Tṛtīyaḥ paṭalaḥ (Sādhana) · Verso 98

अनेनैव विधानेन योगीन्द्रोऽवनिमण्डले ।

anenaiva vidhānena yogīndro'vanimaṇḍale |

Mediante este mismo método, el gran señor de los yogins en el círculo de la tierra [se vuelve perfectamente independiente y libre de todos los obstáculos].

Anenaiva vidhānena —mediante este mismo método— es el puente final entre las cuatro posturas enseñadas y la libertad completa.
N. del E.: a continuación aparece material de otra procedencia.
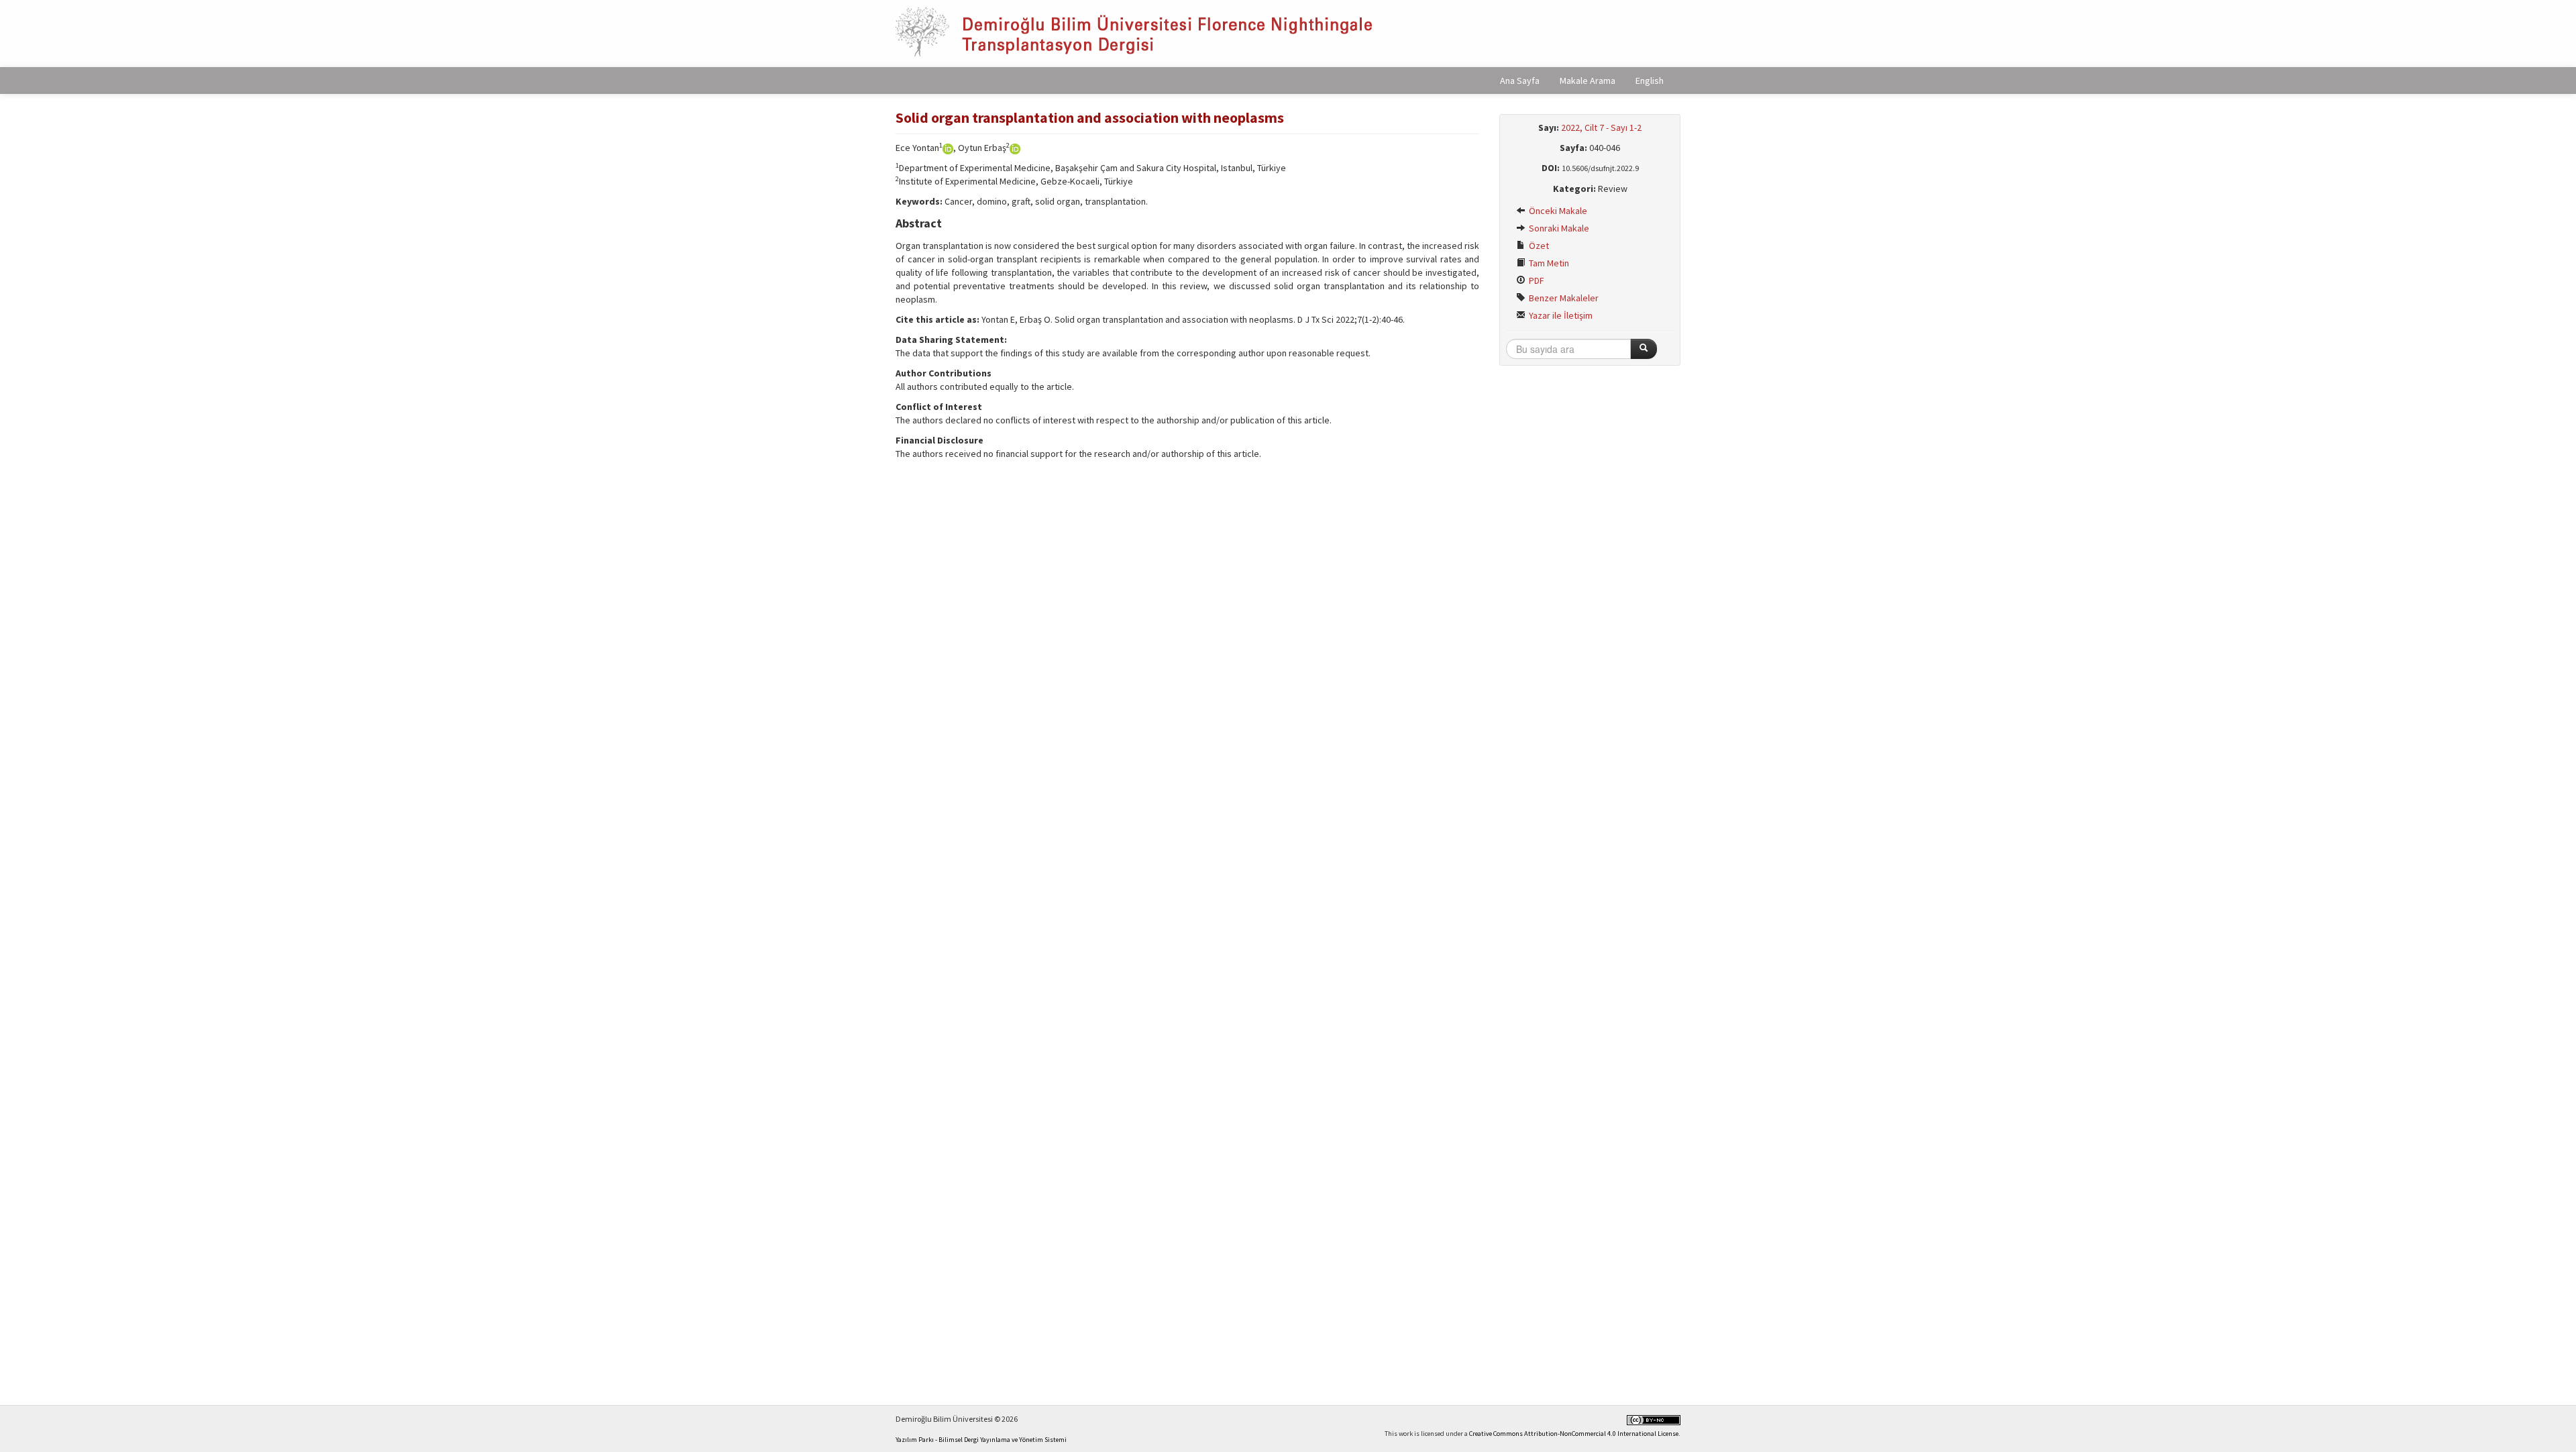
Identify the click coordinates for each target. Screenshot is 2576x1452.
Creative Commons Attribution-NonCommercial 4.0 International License (1573, 1433)
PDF (1535, 280)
El pronombre eva (precisamente, exactamente) enfatiza que no hay otro camino: este sistema de posturas + prāṇāyāma + contemplación + secreto es el método completo. El yogīndra (señor supremo de los yogins) que lo aplica alcanza la soberanía en el avanimaṇḍala —el círculo de la tierra, el mundo manifestado.

Avanimaṇḍala (el círculo o disco de la tierra) es el cosmos tal como se experimenta desde la perspectiva humana encarnada. El yogin que domina este método no trasciende el mundo —lo habita con libertad soberana. Esta distinción entre la transcendencia huida del mundo y la soberanía dentro del mundo es una de las contribuciones más características del yoga tántrico frente al Vedānta advaita más abstracto: la liberación ocurre en el cuerpo y en el mundo, no a pesar de ellos.

El capítulo tercero del Śivasaṃhitā cierra aquí su arco temático: comenzó con la purificación de las nāḍīs mediante el prāṇāyāma básico, atravesó las cuatro etapas del prāṇāyāma avanzado, describió los poderes y las siddhis, presentó las técnicas de khecarī y dhāraṇā, y culmina con cuatro posturas que son el fundamento corporal de todo el edificio. Un tratado completo de yoga tántrico comprimido en un solo capítulo.